Text shown |
#####
Babylon dazzles with AI-powered symptom checking and on-demand video/text consultations, all wrapped in a friendly, modern UI. It makes care instantaneous, though AI errors erode trust and never match the same level of human empathy. In the NHS app, agile AI helpers might smooth out knotty workflows, provided we maintain crystal-clear signposting and readily available human support.



Ada Health


Ada's symptom-checking chatbot walks users through conversational prompts and personalised next-step guidance. It is medically solid and streamlined, excelling as a triage instrument but not providing more extensive patient management functionality. We can adopt Ada's chat-first approach to onboarding, registration, or in-app support, then transfer the user to human personnel when the conversation calls for a human touch.



Patient Access


Patient Access specialises in GP essentials, appointment booking, repeat prescriptions, and record viewing through a stunningly minimalist interface that garners rave reviews. Its laser-like concentration drives reliability but excludes national NHS services like organ donation and national public health initiatives. The NHS app should match Patient Access's ease and speed of use for everyday GP services, yet establish a separate section for broader, national services.


Visual Design & Components


  • Colour & Typography: Retained NHS Blue for primary actions & highlights; employed Inter for body text and headings, where legibility was maximised.

  • Iconography & Imagery: Utilised icons from Flaticon for menu navigation, notifications, voice controls and confirmations to share the same visual identity. Employed patient-centric imagery on onboarding screens to establish trust.

  • Component Library: Constructed reusable cards, form controls, and modals in Figma. Every component has accessibility and responsive behaviours for mobile devices.



Prototyping & Interaction


High-Fidelity Prototype: Designed interactive flows in Figma, emphasising tap states, calendar selection, and notification messages. Transitions (slide-up panels, fade-ins) reflect state changes without overwhelming the user.


Usability Testing: Completed two rounds of moderated testing with six participants. Most significant findings:


  • Calendar picker needed "Today" quick-select.

  • Confirmation message for successful appointment booking would boost user confidence.

  • Profile section labels required more assertive affordance (e.g., "Edit Details" vs. "Icon").


Reflection & Next Steps


Strengths


  • Implemented a natural IA reduced core task steps by 40%.

  • Integrated NHS brand guidelines with modern mobile trends.

  • Built a robust, reusable component library for the future.


Room for Improvement


  • Animation Tuning: Include micro-interactions (button ripple, input field shake) for better feedback.

  • Extended Testing: Engage more visually impaired users to stress-test contrast and screen-reader flows.

  • Cross-Platform Consistency: Deploy designs for Android Material Theming and iOS Human Interface Guidelines.


Final Thoughts


This re-design of the NHS Mobile App has been a valuable learning experience for developing public-sector UX, inclusive interfaces, and large-scale component systems. With user-driven insight and brand commitment combined, I've demonstrated how care and empathy could re-form a life-saving health tool.
#####
Dataset |
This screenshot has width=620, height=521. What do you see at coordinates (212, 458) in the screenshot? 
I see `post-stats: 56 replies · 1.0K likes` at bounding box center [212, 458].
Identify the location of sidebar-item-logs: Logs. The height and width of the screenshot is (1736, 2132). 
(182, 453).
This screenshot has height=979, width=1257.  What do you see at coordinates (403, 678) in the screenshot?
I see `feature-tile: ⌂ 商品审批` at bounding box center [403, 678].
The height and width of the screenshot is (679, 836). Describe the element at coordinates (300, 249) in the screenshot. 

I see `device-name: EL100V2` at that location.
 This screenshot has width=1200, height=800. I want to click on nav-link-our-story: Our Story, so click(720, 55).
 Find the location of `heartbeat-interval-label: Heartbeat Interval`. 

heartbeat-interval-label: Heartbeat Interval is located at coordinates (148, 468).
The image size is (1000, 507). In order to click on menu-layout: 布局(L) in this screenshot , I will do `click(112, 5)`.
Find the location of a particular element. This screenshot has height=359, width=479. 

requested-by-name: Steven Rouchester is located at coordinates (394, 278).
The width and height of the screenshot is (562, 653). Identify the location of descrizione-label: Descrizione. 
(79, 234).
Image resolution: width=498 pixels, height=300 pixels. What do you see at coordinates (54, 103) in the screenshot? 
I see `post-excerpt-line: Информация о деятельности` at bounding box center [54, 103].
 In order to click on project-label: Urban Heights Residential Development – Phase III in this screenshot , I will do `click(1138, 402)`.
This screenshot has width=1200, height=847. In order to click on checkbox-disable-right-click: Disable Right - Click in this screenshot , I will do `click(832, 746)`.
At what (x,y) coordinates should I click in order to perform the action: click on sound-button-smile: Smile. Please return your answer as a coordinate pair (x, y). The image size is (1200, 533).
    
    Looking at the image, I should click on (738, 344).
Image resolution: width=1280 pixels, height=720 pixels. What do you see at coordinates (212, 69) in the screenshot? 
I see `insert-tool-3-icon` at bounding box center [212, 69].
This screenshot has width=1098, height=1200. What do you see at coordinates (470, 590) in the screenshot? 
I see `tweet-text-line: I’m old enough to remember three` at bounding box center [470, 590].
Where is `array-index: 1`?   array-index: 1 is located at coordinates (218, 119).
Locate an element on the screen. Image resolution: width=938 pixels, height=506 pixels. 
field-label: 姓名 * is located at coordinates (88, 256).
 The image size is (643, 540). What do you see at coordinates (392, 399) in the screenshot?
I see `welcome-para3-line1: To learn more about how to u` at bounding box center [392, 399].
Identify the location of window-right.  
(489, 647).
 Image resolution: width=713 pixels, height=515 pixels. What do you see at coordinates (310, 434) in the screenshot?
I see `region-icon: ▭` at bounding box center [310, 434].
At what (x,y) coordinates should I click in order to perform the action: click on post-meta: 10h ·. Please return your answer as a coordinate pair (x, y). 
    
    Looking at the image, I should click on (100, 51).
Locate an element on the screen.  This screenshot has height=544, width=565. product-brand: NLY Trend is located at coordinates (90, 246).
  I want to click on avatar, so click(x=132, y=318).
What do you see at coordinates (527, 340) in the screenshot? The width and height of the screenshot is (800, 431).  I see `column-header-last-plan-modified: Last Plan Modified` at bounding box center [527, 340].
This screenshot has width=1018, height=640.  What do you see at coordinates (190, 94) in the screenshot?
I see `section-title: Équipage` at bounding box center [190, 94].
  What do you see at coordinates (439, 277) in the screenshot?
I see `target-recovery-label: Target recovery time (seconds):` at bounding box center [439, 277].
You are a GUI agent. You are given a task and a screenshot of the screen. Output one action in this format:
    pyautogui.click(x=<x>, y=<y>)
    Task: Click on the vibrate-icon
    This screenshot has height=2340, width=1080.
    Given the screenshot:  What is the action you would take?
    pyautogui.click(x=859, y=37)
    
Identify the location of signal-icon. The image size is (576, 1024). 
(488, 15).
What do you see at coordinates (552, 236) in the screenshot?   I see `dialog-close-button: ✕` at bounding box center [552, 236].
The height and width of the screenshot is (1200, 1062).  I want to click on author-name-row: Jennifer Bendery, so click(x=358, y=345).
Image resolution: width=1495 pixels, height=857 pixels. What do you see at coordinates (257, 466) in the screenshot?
#####
Work to complete | Do these statements agree with the NHS app redesign text? Answer yes or no for each, quoting the deciding words. (a) Usability testing consisted of two rounds with six participants. (b) Patient Access covers national NHS services such as organ donation. (c) The icons used for menu navigation and notifications came from Figma.

Solution to this problem |
(a) Yes: "Completed two rounds of moderated testing with six participants."
(b) No: "excludes national NHS services like organ donation and national public health initiatives"
(c) No: "Utilised icons from Flaticon for menu navigation, notifications, voice controls and confirmations"